## Parts of the exercise
A - In the Multiboot write-up, which function is changed so that it uses the Multiboot memory sizes when they are available?
B - From the Multiboot write-up, output the stretch from "The kernel command" through "in later chapter." character for character.

## Selection
== == ==

The kernel command line and Multiboot modules information may also available, and will be saved from this function if any; this will be descript in later chapter.

Next is to modify function ''getmemsize'' to make use of those memory size if it available:
<file diff>
diff -ru --exclude-from freebsd-src-diff-exclude-names --new-file a/sys/i386/i386/machdep.c b/sys/i386/i386/machdep.c
--- a/sys/i386/i386/machdep.c	2016-03-25 09:09:25.000000000 +0800
+++ b/sys/i386/i386/machdep.c	2019-05-21 11:18:28.491508546 +0800
@@ -2556,6 +2564,15 @@
		goto have_smap;
	}

+#ifdef MULTIBOOT
+	if(multiboot_env && multiboot_mem_lower && multiboot_mem_upper) {
+		basemem = multiboot_mem_lower;
+		basemem_setup();
+		extmem = multiboot_mem_upper;
+		goto skip_bios_calls;
+	}
+#endif
+
	/*
	 * Some newer BIOSes have a broken INT 12H implementation
	 * which causes a kernel panic immediately.  In this case, we
@@ -2644,6 +2662,9 @@
 #endif
 	}
 
+#ifdef MULTIBOOT
+skip_bios_calls:
+#endif
 	/*
 	 * Special hack for chipsets that still remap the 384k hole when
 	 * there's 16MB of memory - this really confuses people that
</file>

The kernel is now functional with Multiboot, achieve goal 2.
Following screenshots showing it booted up with QEMU direct kernel loading, but asking for root device due to kernel environment isn't available.

== == ==

## Dataset extract
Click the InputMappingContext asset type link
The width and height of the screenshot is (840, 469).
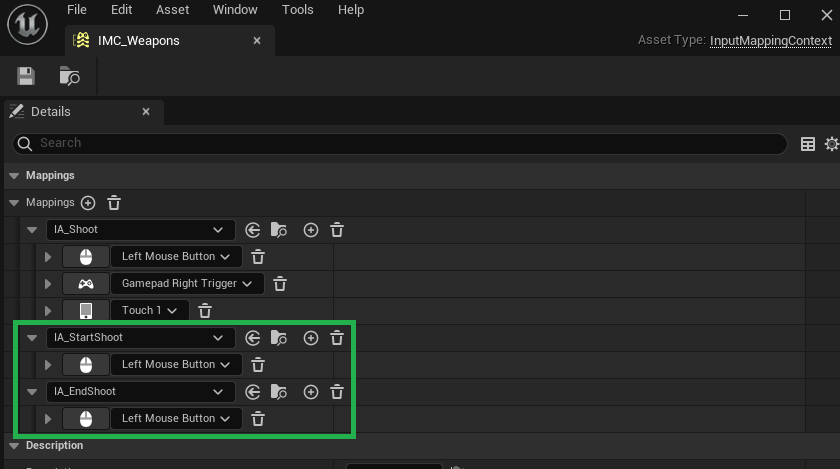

== == ==

## Answers below
A - The function getmemsize.

B -
The kernel command line and Multiboot modules information may also available, and will be saved from this function if any; this will be descript in later chapter.